Nuclear waste dump in N.M. takes in first large shipment in years

CARLSBAD, N.M. (AP) – The U.S. government’s only underground nuclear waste repository has taken in its first large shipment in six years, after a process that involved recertification and retraining of workers.

The shipment using a special large cask known as a Transuranic Package Transporter Model 3, or TRUPACT-III, came from the Savannah River Site in South Carolina.

The large casks are 14 feet tall, more than 8 feet square and weigh about 25 tons. That’s more than double the weight of the containers typically used to ship to the Waste Isolation Pilot Plant.

The larger containers accelerate the pace of cleanup at federal sites across the U.S. Energy Department’s complex and reduces safety risks to workers, officials said.
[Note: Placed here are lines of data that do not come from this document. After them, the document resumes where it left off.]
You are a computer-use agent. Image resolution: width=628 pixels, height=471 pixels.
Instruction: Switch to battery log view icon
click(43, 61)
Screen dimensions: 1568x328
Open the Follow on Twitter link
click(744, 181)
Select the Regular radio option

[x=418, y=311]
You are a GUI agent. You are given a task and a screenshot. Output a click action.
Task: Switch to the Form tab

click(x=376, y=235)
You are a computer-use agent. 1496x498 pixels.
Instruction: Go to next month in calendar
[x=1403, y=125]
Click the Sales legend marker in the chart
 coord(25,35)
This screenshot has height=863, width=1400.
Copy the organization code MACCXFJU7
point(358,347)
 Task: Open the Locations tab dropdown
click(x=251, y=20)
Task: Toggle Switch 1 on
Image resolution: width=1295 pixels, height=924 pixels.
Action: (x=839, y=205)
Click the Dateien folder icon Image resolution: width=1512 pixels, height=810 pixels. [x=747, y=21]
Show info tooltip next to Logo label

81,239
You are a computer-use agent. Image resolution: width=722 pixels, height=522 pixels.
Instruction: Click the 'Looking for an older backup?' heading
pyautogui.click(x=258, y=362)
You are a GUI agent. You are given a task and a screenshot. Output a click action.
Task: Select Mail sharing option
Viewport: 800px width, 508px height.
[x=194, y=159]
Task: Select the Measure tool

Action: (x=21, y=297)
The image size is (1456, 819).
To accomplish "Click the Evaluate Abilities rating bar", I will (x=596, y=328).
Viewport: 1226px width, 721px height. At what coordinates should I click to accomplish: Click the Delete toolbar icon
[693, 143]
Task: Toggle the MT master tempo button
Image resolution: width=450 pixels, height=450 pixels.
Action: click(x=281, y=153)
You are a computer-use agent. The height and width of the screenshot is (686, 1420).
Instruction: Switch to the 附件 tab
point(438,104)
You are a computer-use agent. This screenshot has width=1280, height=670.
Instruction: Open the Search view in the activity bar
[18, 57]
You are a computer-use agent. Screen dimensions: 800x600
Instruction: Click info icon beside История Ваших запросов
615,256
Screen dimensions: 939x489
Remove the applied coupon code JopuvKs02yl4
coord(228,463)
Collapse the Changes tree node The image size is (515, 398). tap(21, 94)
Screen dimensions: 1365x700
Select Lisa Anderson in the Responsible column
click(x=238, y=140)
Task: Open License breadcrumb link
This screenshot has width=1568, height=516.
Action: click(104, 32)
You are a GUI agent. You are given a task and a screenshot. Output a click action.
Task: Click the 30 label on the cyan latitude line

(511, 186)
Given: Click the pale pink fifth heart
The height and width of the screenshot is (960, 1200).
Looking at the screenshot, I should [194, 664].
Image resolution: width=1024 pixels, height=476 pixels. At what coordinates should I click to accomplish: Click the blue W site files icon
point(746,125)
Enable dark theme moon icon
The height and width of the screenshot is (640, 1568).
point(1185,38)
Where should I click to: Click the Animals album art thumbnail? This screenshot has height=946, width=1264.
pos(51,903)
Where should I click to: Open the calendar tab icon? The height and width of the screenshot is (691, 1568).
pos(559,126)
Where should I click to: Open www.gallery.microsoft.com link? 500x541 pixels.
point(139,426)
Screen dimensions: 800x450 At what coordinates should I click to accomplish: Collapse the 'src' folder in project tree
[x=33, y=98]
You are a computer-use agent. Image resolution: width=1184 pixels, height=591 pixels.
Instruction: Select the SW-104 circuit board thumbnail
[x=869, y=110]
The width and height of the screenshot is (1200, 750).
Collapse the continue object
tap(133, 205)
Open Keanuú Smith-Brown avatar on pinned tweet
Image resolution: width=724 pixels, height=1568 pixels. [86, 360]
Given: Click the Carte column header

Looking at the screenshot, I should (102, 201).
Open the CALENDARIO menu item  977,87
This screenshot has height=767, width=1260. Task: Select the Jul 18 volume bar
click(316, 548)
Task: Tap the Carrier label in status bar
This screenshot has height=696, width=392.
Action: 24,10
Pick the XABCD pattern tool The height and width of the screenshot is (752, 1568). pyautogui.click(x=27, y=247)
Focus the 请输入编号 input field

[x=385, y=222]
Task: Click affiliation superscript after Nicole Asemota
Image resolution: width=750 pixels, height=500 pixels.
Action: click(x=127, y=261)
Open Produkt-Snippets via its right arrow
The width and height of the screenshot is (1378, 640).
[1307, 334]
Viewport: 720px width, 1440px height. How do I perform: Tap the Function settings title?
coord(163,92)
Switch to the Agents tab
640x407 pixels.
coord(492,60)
To get the equipment in working order again, officials said an automated transporter that the cask rides atop was overhauled, and workers were retrained in its use. A payload transfer station where large boxes are pulled from the cask and transferred to a pallet for processing also was repaired.

The first TRUPACT-III came to the repository in 2011 – a dozen years after the facility opened to begin taking the nation’s defense-related waste. TRUPACT-III shipments were halted after a truck fire and unrelated radiological release forced the temporary closure of the repository in 2014.